In mid April, Ingo announced availability of his conversion from
CVS to a flat patchset format:

    From: Ingo Molnar <[EMAIL PROTECTED]>
    Subject: full kernel history, in patchset format
    Message-ID: <[EMAIL PROTECTED]>

    the history data starts at 2.4.0 and ends at 2.6.12-rc2. I've included a 
    script that will apply all the patches in order and will create a 
    pristine 2.6.12-rc2 tree.
    ...
    note: i kept the patches the cvsps utility generated as-is, to have a 
    verifiable base to work on. There were a very small amount of deltas 
    missed (about a dozen), probably resulting from CVS related errors, 
    these are included in the diff-CVS-to-real patch. Also, the patch format 

I was futzing with the script in Ingo's tarball, which
originally used "patch".  After converting it to use
'git-apply', I had some troubles with applying patches, which
eventually led me to find out and fix a corner case bug ---
git-apply did not handle files with an incomplete line correctly
in some cases.

After I fixed that problem, the script still found some more
errors in the patchset, but after manual inspection it looked to
me that they are problems not on the patch application side, but
on the patch generation side.  I only checked 2.4.0, 2.6.9,
2.6.11 and 2.6.12-rc2, but the trees built were byte-to-byte
equivalent, except that the file executable bits, which are
preserved in the patch series.

The patch attached to this message is not for inclusion in the
git source tree.  It is the script I used for conversion.  You
will need the following patches to apply.c for it to work, which
will be sent separately:

  [PATCH 1/2] apply.c: handle incomplete lines correctly.
  [PATCH 2/2] apply.c: --exclude=fnmatch-pattern option.

I did this not because I was particularly interested in the
ancient kernel history, but because I wanted to see how well
packs perform.  Here are some numbers that may be of interest.

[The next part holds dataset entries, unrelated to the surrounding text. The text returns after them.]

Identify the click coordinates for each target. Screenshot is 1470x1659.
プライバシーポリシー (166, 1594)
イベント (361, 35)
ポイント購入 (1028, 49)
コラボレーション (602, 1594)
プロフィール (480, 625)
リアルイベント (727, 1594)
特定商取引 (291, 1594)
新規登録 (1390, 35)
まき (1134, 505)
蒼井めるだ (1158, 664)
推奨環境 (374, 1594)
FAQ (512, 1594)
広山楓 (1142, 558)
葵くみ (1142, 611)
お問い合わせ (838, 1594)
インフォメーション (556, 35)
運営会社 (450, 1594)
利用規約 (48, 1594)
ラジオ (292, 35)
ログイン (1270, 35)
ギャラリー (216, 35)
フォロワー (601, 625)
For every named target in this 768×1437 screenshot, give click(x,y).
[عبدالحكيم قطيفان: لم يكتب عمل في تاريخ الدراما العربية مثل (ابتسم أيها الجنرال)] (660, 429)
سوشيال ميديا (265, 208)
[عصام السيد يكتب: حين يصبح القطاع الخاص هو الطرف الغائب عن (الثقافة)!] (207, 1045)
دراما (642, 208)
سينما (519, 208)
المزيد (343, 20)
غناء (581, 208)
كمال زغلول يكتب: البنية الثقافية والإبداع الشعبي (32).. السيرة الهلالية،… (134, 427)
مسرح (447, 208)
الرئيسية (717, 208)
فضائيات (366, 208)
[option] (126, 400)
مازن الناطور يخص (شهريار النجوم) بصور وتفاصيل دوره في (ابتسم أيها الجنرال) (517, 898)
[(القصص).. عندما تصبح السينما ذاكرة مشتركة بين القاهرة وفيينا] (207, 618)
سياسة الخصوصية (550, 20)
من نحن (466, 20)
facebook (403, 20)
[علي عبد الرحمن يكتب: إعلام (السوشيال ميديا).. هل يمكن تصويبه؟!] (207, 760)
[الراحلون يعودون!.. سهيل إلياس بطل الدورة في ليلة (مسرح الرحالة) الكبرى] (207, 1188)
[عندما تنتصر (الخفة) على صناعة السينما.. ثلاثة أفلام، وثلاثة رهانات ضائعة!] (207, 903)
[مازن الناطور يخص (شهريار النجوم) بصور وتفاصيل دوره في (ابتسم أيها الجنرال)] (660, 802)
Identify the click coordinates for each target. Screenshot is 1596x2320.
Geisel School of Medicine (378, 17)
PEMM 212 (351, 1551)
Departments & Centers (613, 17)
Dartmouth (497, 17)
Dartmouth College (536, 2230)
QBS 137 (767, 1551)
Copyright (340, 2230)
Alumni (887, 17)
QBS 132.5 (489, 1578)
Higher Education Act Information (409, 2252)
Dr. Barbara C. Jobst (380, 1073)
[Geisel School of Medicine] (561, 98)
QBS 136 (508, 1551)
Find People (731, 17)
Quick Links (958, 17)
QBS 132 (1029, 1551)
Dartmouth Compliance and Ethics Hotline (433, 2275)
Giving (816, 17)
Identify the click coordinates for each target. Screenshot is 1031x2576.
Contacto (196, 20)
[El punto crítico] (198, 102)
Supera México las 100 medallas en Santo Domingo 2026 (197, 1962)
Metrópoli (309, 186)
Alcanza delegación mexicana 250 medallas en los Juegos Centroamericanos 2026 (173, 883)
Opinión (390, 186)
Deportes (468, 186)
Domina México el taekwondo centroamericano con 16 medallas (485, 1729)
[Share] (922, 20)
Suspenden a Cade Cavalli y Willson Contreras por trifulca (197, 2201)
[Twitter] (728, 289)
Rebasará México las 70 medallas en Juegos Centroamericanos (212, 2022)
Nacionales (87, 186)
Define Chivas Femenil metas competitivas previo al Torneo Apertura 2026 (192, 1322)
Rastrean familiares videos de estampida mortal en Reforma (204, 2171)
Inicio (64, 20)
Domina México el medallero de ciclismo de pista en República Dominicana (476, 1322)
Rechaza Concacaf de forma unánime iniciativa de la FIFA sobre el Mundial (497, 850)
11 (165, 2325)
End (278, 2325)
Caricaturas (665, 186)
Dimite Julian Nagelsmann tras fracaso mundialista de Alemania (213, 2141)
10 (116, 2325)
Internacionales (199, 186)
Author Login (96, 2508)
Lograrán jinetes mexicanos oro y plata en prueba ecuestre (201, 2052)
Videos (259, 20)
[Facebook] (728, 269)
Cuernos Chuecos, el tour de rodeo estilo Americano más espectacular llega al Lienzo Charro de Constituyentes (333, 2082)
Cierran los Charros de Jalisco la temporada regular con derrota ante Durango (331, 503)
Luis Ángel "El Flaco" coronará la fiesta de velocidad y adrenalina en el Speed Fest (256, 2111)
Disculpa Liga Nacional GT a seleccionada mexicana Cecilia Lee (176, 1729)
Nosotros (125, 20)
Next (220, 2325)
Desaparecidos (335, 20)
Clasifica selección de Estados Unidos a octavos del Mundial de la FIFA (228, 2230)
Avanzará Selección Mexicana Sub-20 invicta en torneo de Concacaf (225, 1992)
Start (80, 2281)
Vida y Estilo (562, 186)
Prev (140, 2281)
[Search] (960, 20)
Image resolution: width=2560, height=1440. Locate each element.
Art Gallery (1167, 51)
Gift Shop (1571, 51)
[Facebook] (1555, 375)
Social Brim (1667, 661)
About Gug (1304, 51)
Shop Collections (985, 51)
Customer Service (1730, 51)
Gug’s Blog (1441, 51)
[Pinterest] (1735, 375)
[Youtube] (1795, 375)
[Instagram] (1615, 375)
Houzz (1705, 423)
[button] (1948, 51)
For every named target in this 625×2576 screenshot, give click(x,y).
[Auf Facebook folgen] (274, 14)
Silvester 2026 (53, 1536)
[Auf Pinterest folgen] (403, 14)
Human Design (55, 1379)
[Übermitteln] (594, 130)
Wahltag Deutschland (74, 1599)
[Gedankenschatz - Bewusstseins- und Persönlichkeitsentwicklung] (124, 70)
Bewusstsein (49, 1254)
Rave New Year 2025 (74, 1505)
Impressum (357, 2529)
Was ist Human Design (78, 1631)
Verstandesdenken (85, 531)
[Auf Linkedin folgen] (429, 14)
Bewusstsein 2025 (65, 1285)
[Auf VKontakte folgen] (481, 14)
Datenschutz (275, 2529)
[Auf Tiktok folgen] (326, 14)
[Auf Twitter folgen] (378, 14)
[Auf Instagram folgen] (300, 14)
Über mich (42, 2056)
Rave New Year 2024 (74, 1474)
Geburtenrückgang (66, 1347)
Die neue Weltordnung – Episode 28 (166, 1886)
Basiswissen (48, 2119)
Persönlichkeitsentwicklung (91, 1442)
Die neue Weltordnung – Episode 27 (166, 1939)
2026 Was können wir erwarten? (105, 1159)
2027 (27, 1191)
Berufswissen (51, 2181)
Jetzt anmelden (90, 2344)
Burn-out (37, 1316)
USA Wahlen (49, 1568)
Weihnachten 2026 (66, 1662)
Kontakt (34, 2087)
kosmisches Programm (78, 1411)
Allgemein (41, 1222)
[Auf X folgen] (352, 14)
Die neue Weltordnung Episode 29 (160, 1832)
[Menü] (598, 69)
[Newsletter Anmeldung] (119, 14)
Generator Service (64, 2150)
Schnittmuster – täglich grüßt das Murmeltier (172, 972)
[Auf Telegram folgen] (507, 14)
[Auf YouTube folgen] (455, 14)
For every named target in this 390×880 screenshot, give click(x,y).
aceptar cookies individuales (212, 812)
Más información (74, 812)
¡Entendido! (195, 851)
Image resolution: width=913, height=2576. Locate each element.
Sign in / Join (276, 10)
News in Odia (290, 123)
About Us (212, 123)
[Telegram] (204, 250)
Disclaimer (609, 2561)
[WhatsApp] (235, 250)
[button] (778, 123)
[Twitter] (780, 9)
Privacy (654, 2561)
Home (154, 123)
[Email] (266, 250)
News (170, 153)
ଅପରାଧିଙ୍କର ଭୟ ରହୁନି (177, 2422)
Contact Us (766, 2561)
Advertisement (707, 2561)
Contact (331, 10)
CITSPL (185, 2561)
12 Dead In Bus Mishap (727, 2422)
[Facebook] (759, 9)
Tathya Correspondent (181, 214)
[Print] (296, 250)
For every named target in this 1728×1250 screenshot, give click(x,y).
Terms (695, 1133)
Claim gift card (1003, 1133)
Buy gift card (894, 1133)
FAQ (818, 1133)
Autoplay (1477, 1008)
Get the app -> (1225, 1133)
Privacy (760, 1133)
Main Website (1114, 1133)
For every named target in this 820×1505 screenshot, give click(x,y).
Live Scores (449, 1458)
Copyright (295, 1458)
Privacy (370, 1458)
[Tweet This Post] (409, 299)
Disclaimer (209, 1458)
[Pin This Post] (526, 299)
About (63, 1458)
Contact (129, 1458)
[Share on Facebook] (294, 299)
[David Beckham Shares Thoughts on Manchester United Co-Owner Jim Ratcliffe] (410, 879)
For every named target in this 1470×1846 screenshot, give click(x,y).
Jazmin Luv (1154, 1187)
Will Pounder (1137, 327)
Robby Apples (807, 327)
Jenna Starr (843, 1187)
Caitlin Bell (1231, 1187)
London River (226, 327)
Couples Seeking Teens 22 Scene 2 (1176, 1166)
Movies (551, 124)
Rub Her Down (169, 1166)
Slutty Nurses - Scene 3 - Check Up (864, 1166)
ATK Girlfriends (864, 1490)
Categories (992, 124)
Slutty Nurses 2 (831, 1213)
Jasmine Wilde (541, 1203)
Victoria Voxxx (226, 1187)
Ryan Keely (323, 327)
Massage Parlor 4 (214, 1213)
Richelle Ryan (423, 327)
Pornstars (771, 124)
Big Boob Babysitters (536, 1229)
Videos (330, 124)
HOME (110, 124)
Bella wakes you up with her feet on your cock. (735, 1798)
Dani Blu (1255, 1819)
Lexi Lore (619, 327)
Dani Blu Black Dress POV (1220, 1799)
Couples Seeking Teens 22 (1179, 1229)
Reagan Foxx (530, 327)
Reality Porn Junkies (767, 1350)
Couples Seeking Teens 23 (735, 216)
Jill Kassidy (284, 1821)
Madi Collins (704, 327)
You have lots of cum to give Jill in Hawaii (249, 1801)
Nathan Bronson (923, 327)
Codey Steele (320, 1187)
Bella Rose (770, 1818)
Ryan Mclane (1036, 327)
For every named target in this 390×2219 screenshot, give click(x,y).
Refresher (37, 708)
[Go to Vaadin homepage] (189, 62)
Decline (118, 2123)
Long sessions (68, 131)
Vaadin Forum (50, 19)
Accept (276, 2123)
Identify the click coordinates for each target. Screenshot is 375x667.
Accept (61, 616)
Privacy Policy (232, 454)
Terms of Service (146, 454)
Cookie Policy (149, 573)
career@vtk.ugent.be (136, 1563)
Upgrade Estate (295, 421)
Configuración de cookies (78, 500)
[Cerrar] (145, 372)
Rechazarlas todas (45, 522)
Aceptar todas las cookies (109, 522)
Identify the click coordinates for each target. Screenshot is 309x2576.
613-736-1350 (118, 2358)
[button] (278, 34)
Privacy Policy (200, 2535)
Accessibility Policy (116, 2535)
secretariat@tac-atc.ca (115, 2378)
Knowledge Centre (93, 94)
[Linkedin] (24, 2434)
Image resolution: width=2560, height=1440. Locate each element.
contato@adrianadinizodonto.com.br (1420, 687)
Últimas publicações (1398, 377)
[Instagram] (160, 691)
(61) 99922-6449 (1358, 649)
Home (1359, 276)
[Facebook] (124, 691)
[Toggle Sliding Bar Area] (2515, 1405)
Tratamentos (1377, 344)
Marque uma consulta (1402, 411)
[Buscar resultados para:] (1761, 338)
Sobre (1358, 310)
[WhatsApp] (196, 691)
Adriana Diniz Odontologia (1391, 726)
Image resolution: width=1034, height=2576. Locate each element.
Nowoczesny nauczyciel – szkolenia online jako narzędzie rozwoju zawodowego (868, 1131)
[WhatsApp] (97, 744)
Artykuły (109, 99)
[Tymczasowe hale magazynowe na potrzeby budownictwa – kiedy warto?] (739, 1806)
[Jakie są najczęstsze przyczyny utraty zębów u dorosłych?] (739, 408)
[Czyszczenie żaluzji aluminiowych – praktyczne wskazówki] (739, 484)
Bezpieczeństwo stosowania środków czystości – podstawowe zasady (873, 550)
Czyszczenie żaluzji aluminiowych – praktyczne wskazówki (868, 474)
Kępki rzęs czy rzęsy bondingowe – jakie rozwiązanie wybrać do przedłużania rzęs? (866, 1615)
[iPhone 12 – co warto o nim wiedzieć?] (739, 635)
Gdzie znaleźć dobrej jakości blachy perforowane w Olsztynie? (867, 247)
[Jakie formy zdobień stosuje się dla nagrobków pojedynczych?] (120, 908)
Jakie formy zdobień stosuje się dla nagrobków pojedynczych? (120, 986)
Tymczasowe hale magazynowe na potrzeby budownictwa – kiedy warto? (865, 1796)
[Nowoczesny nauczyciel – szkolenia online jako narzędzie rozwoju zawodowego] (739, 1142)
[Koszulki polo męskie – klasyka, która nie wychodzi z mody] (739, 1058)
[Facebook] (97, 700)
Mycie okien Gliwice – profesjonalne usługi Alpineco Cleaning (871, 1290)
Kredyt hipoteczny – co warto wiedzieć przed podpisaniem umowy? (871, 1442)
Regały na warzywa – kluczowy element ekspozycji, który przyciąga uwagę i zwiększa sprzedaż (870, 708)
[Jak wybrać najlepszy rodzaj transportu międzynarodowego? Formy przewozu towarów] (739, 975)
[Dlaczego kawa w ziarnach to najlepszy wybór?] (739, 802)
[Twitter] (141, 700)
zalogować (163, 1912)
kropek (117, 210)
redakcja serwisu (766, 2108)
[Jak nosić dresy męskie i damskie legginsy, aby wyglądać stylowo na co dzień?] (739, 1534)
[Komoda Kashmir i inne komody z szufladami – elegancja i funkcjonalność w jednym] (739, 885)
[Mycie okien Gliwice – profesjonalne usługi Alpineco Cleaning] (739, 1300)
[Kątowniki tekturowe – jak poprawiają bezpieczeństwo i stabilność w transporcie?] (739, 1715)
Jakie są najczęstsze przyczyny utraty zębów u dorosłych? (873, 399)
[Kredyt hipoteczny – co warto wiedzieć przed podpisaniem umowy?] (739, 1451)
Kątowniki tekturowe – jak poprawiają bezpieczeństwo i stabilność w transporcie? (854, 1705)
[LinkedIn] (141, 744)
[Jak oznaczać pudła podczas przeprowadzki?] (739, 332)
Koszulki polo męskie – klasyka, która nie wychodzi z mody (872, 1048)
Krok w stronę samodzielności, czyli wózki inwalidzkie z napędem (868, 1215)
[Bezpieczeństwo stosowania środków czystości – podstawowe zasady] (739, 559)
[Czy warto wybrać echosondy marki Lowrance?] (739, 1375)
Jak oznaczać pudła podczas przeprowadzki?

    26M pack-000002.pack    18M pack-015360.pack
    48M pack-001024.pack    21M pack-016384.pack
    22M pack-002048.pack    18M pack-017408.pack
    20M pack-003072.pack    19M pack-018432.pack
    21M pack-004096.pack    17M pack-019456.pack
    24M pack-005120.pack    22M pack-020480.pack
    20M pack-006144.pack    20M pack-021504.pack
    20M pack-007168.pack    17M pack-022528.pack
    24M pack-008192.pack    23M pack-023552.pack
    19M pack-009216.pack    16M pack-024576.pack
    24M pack-010240.pack    21M pack-025600.pack
    20M pack-011264.pack    19M pack-026624.pack
    23M pack-012288.pack    18M pack-027648.pack
    21M pack-013312.pack    17M pack-028237.pack
    18M pack-014336.pack

The script makes a full pack after importing 2.4.0 (which is the
patchset #2), and then makes an incremental every 1024 commits,
so the baseline pack is 26MB and the first incremental up to the
patchset #1024 is 48MB.  It averages at around 20MB per 1024
commits.  The repository with the full history, repacked into a
single pack, is 203MB (370291 objects).


------------
A script to slurp full 2.4.0->2.6.12-rc2 history.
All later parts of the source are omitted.